▶ [What you need to do]
1. In the fraud protection article, what does it advise covering while you use an ATM or an Eftpos terminal?
2. Reproduce the stretch of the listing from the line containing "You are a computer-use agent. Image" through the line containing "(x=1000, y=24)", swapping "green" for "blue" and leaving everything else unchanged. Return only those lines.

▶ [Text section]
____________________
On The Topic of Fraud (Part One): A Few Easy Steps To Help Protect You From Potential Fraudsters

Posted On: 24 November, 2014 Xiaoshu Liu

Fraud cases flood the media these days and financial losses suffered by the victims can easily range anywhere between a few dollars and hundreds of thousands of dollars. The figures are much bigger for businesses. We become increasingly vulnerable to fraud due to the advances in technology and the easy access to personal information.

This article aims to share a few easy steps that might help protect individuals from potential fraudsters. One of the most effective means of self-protection against fraud is to safeguard your personal information. Apart from the obvious bank and credit card details, your full name, date of birth and residential address are among the most important pieces of information to fraudsters.

1. Safe Use of Automated Teller Machines (ATMs) and Eftpos Terminals

This is an old tip you may have heard many times: cover the PIN pad while using an ATM or an Eftpos terminal. It is a simple but yet effective way to prevent any cameras from capturing your PIN.
____________________
▶ [Input material]
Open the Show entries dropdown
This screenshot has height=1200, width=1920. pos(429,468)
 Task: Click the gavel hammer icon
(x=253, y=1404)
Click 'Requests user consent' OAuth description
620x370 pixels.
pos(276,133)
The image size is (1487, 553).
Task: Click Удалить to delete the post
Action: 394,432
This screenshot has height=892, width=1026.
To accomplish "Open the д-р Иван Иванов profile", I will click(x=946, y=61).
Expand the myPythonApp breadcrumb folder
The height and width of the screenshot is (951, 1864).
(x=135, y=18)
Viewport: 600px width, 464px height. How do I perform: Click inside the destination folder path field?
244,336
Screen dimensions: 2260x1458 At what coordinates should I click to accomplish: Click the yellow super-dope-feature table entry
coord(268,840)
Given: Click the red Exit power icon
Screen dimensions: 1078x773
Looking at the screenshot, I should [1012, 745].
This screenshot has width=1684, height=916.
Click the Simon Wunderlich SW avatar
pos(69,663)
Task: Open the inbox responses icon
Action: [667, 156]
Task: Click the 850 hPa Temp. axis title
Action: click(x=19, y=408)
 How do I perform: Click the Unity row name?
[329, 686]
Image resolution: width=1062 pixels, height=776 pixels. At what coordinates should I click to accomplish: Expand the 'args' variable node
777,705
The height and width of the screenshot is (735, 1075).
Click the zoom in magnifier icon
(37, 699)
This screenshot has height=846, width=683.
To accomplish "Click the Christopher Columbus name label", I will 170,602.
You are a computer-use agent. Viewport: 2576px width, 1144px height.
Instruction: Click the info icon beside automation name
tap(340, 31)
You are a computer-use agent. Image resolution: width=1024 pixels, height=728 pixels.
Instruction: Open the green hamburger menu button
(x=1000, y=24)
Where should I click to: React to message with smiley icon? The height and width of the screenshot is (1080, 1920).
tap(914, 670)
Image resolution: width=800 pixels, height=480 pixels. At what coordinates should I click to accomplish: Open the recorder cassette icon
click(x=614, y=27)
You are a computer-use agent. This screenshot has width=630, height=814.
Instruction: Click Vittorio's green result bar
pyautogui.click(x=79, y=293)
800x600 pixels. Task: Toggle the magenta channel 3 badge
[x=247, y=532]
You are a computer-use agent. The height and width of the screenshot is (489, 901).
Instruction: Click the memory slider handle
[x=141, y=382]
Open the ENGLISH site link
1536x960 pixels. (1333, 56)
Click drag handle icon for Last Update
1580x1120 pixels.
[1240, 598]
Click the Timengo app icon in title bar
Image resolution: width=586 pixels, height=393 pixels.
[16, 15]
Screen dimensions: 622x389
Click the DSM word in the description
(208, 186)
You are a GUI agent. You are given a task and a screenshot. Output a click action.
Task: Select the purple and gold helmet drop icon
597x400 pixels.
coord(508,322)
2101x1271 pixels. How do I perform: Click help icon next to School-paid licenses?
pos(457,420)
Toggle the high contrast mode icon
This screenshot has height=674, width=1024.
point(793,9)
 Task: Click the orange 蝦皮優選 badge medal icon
____________________
▶ [Solutions in order]
1. The PIN pad.

2.
You are a computer-use agent. Image resolution: width=1024 pixels, height=728 pixels.
Instruction: Open the blue hamburger menu button
(x=1000, y=24)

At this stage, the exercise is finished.